Mme Du Deffand ( 1697 - 1780 )

Mme du Deffand décrit dans une lettre à Horace Walpole la compagnie qu’elle reçoit dans son salon (celui du lundi était particulièrement célèbre et très prisé par les encyclopédistes et les gens du monde)

« J'admirais hier au soir la nombreuse compagnie qui était chez moi ; hommes et femmes me paraissaient des machines à ressort, qui allaient, venaient, parlaient, riaient, sans penser, sans réfléchir, sans sentir ; chacun jouait son rôle par habitude : madame la duchesse d'Aiguillon crevait de rire, madame de Forcalquier dédaignait tout, madame de la Vallière jabotait sur tout.

Les hommes ne jouaient pas de meilleurs rôles et moi j'étais abîmée dans les réflexions les plus noires ; je pensais que j'avais passé ma vie dans des illusions; que je m'étais creusé moi-même tous les abîmes dans lesquels j'étais tombée ; que tous mes jugements avaient été faux et téméraires, et toujours trop précipités, et qu'enfin je n'avais parfaitement bien connu personne : que je n'en avais pas été connue non plus, et que peut-être je ne me connaissais pas moi-même. »

Racine ( 1639 - 1699 )

Dans ces quelques vers tirés de Bérénice (Acte IV, Scène V), le personnage éponyme fait ses adieux à Titus.

« Je n'écoute plus rien, et pour jamais adieu.
Pour jamais ! Ah ! Seigneur ! songez-vous en vous-même
Combien ce mot cruel est affreux quand on aime ?
Dans un mois, dans un an, comment souffrirons-nous,
Seigneur, que tant de mers me séparent de vous ?
Que le jour recommence et que le jour finisse,
Sans que jamais Titus puisse voir Bérénice,
Sans que de tout le jour je puisse voir Titus ? »

Louis XIV ( 1638 - 1715 )

Voici un billet du roi adressé à Colbert le 23 avril 1671 dans lequel il montre toute l’autorité dont il est capable.

### Exercice
Pouvez-vous poursuivre le recueil d'extraits classiques à partir de sa dernière phrase ? Les lignes ci-dessous ne viennent pas du recueil d'extraits classiques mais d'une autre source.

### Données recueillies
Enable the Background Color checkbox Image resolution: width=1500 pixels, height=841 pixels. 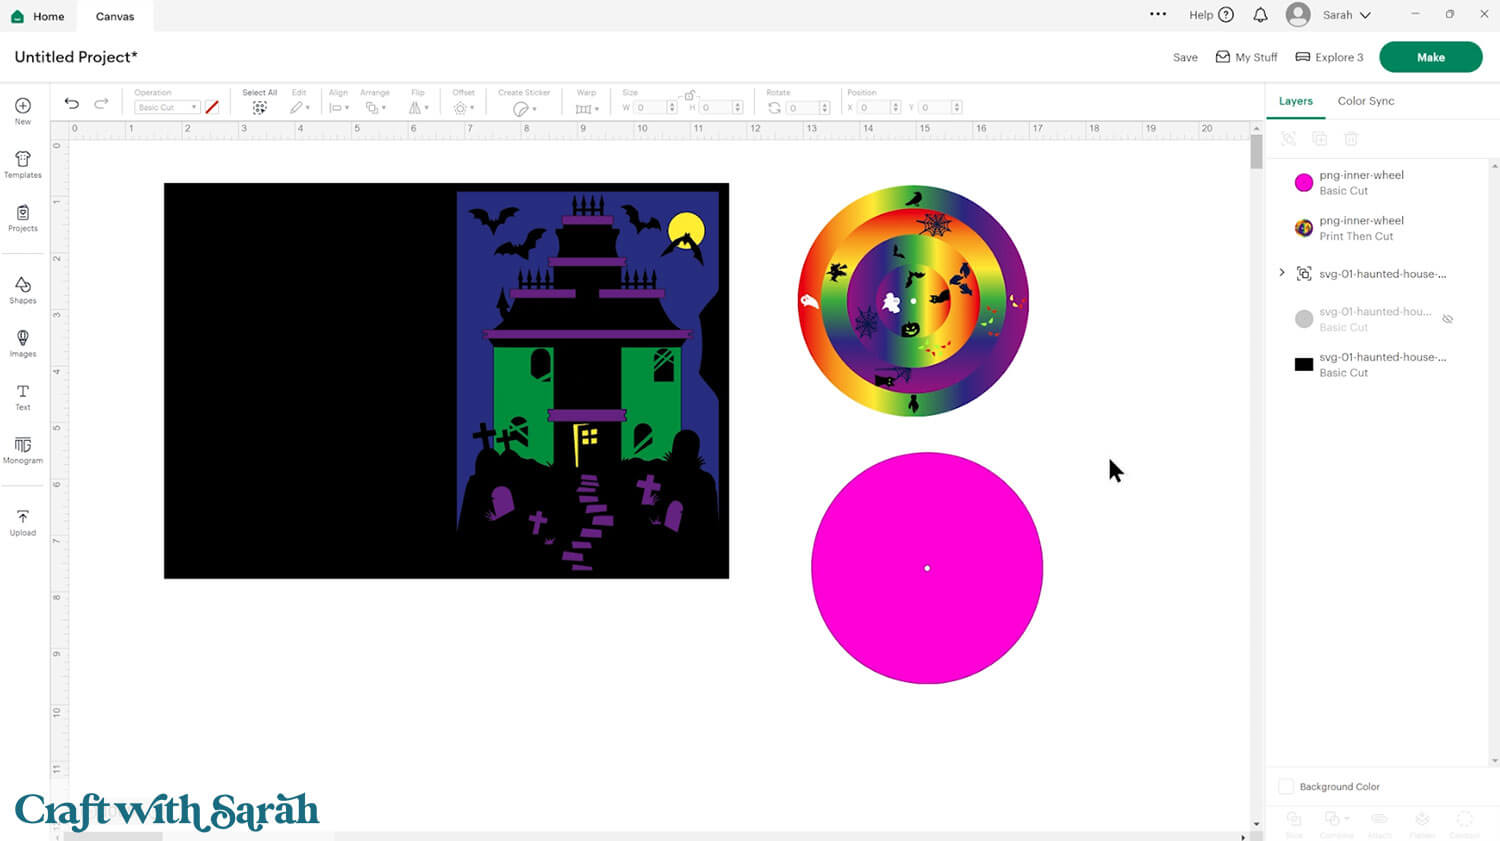coord(1286,786)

### Résultat attendu
« C'est la mémoire des services que vous m'avez rendus et mon amitié qui me donnent ce sentiment ; profitez-en et ne hasardez plus de me fâcher encore, car après que j'aurai entendu vos raisons et celles de vos confrères, et que j'aurai prononcé sur toutes vos prétentions, Je ne veux plus jamais en entendre parler.

Voyez si la Marine ne vous convient pas, si vous ne l'avez pas à votre mode, si vous aimeriez mieux autre chose ; parlez librement, mais après la décision que je vous donnerai, je ne veux pas une seule réplique. »

Molière ( 1622 - 1673 )

Dans cette scène tirée des Précieuses ridicules, Molière se moque des habitudes langagières des Précieuses de son temps.

« Magdelon
Viste, voiturez-vous icy les commoditez de la conversation.

Mascarille
Mais au moins, y-a-t-il seureté icy pour moy ?

Cathos
Que craignez-vous ?

Mascarille
Quelque vol de mon cœur, quelque assassinat de ma franchise. Je vois icy des yeux qui ont la mine d'estre de fort mauvais garçons, de faire insulte aux libertez, & de traiter vne ame de Turc à More. Comment diable, d'abord qu'on les approche, ils se mettent sur leur garde meurtrière ? Ah ! Par ma foy je m'en défie, & je m'en vais gagner au pied, ou je veux caution bourgeoise qu'ils ne me feront point de mal.

Magdelon
Ma chère, c'est la caractère enjoüé.

Cathos
Je vois bien que c'est vn Amilcar.

Magdelon
Ne craignez rien, nos yeux n'ont point de mauvais desseins, & vostre cœur peut dormir en assurance sur leur prud'homie.

Cathos
Mais de grâce, Monsieur, ne soyez pas inexorable à ce fauteuil qui vous tend les bras il y a vn quart d'heure, contentez vn peu l'envie qu'il a de vous embrasser. [ … ] »

Madeleine de Scudery ( 1607 – 1701 )

Dans Clélie, Madeleine de Scudery imagine la « Carte du Tendre », reconstitution topographique des sentiments amoureux selon les Précieuses de l’époque.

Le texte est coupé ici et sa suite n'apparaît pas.